It is fitting that market participants are embracing reform. In investment banking, it took a crude bonus cap imposed by European lawmakers to rein in the financial risks caused by traders' winner-takes-all mentality. Asset managers pose less systemic threat and are therefore less deserving of heavy-handed intervention. Like investment bankers, though, fund managers tend to take a big share of any upside while clients suffer almost all of the pain. Average pay per fund manager fell in just three years between 2004 and 2014, according to a study of 18 global firms by think tank New Financial. But, compensation quickly rebounded to exceed the previous high.
That undermines the longstanding industry argument that variable pay gives firms cost flexibility, by allowing them to slash bonuses in a downturn and raise them when a fund outperforms. Woodford Investment Management (WIM) boss Craig Newman, meanwhile, rubbishes any purported link between bonus payments and fund performance.

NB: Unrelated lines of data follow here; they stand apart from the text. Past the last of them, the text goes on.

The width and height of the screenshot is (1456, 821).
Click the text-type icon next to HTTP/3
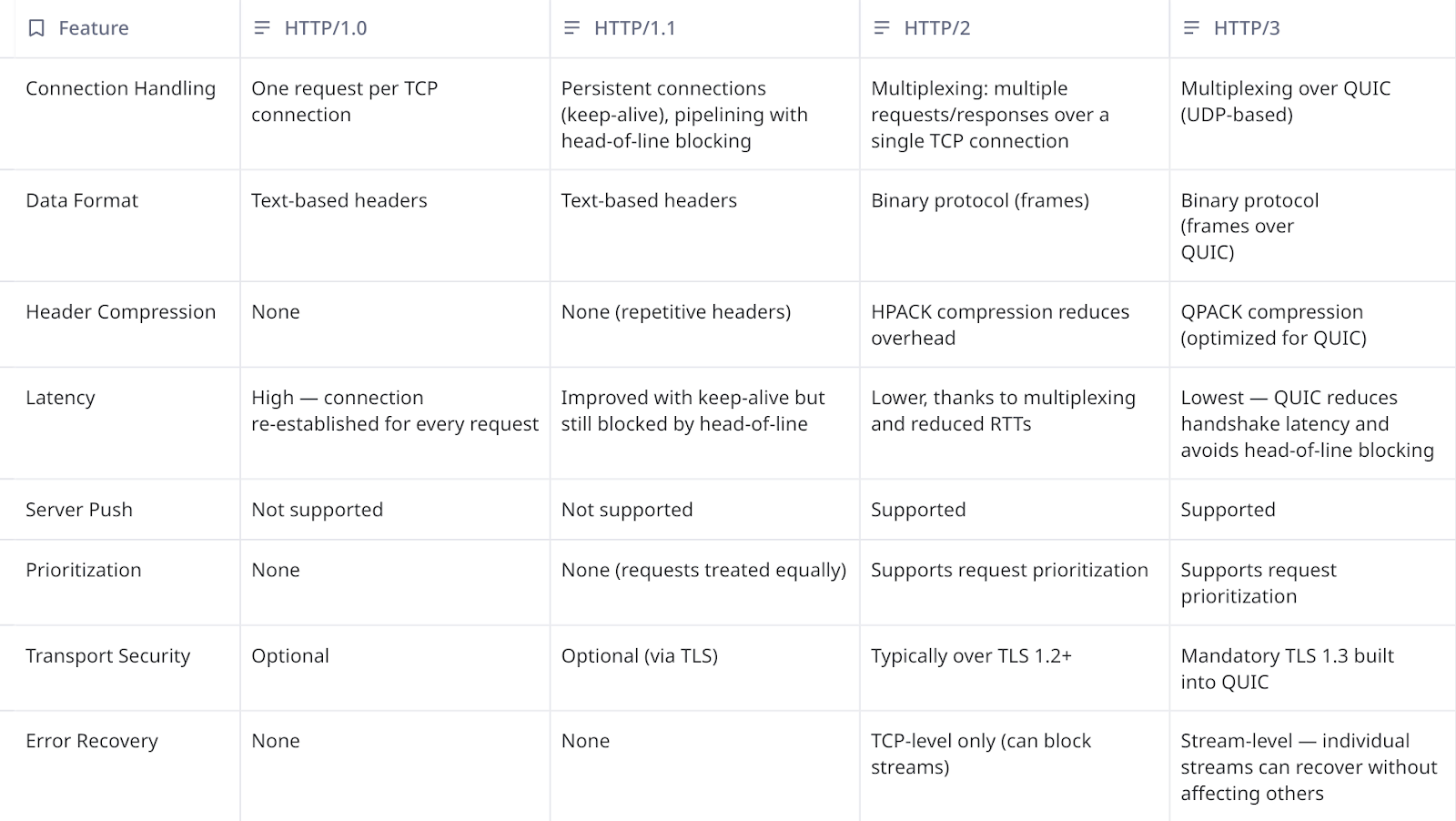pyautogui.click(x=1191, y=28)
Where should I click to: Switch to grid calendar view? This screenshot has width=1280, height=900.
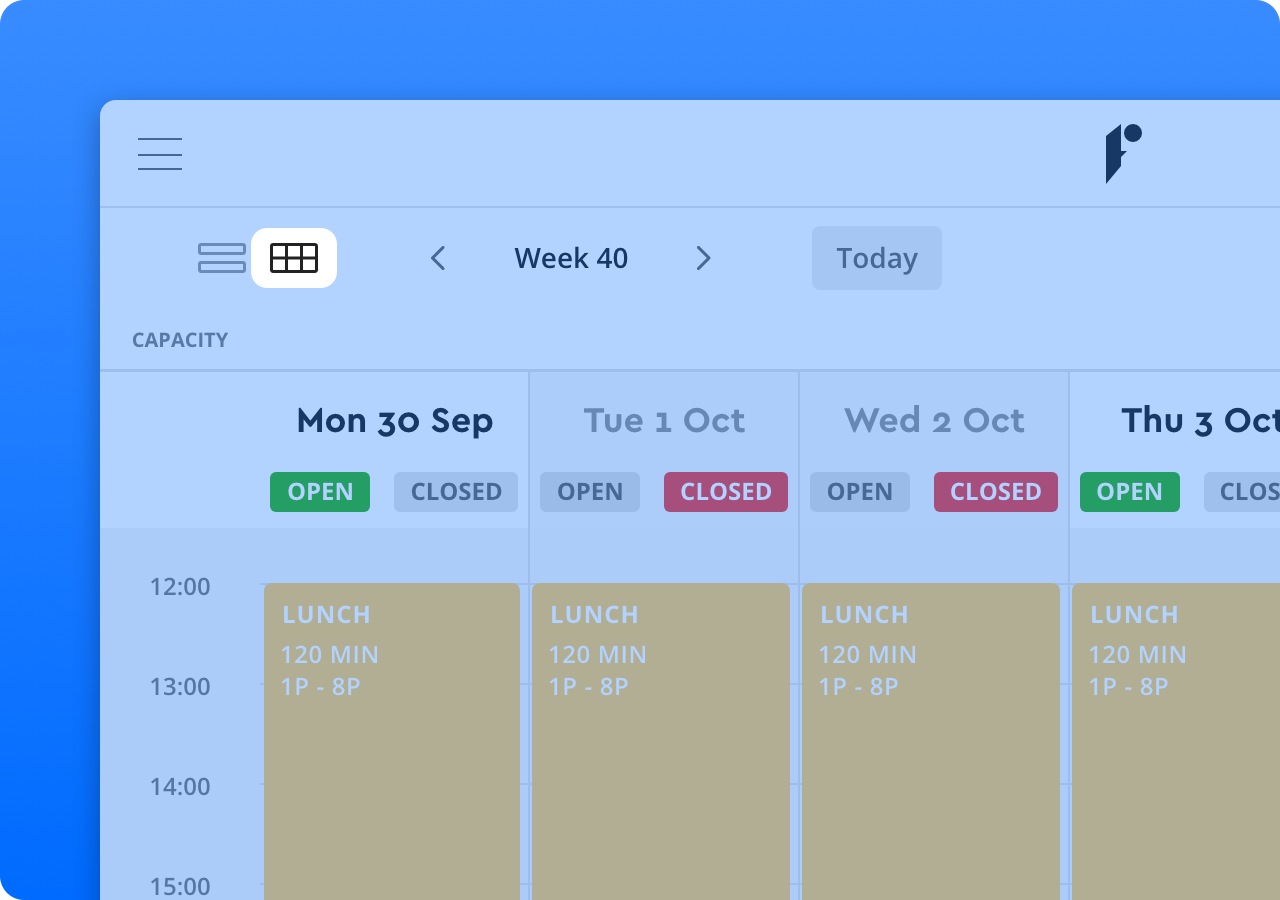[x=294, y=258]
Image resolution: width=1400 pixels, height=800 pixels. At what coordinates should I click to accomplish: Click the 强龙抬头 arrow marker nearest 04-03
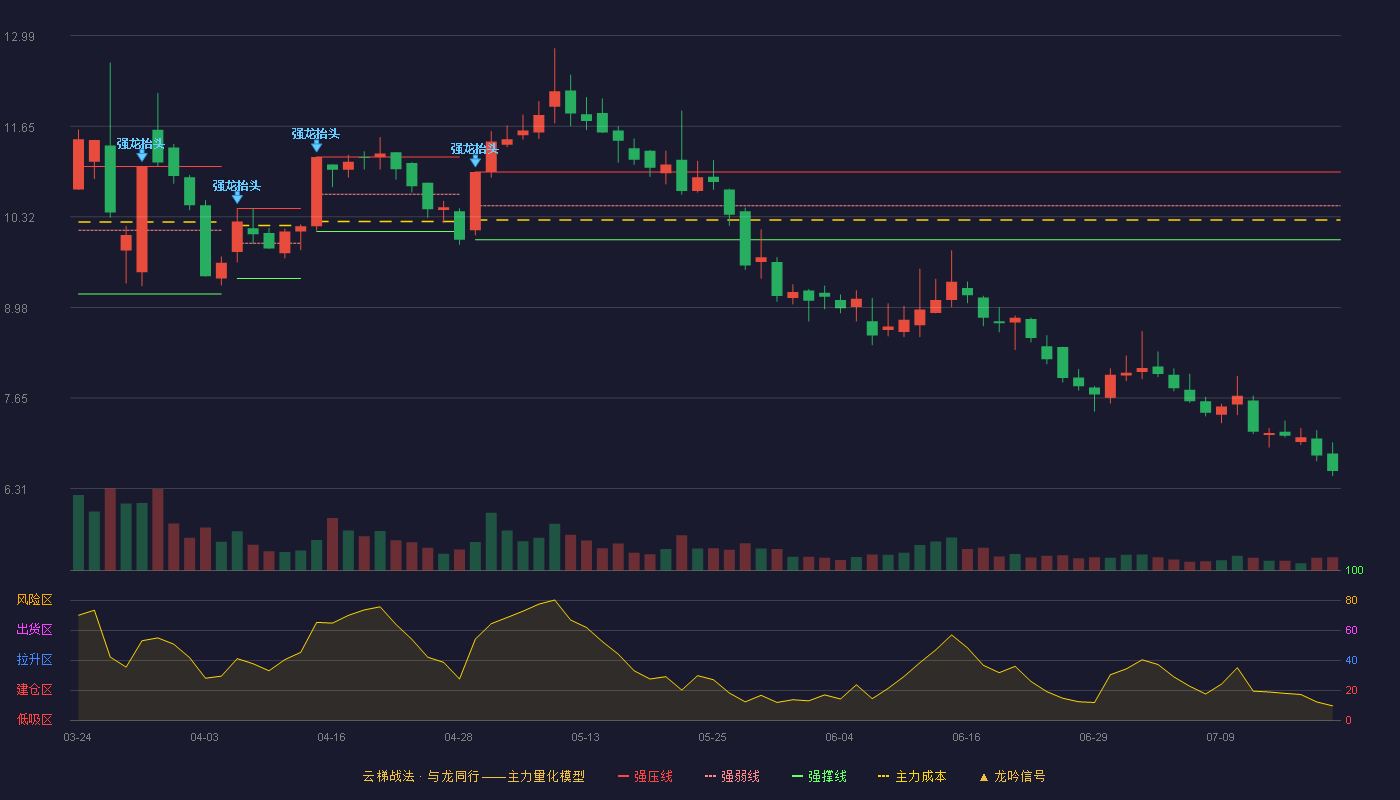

But, the best reason to cut out annual bonuses is that they encourage short-sighted behaviour. That's unsuitable for firms aiming to take a longer view: the Woodford Patient Capital Trust, which has just under £800 million in assets and expects to hold investments for at least five years, is a case in point. Godfrey's investment trust is likely take a similar approach, says a person familiar with his plans.
As owners of WIM's management company, Woodford and Newman's earnings will still rise and fall with the performance of the business. But, if more firms across the industry adopt a no-bonus policy then it is possible that fund manager pay could be less prone to being ratcheted up.
Fundamentally, though, it is good to see fund managers tackling their own pay problem. Few have resisted exorbitant corporate compensation packages in recent years, fuelling suspicions that asset managers' own remuneration is equally indefensible. Simplified pay structures should at least make it harder for that accusation to stick.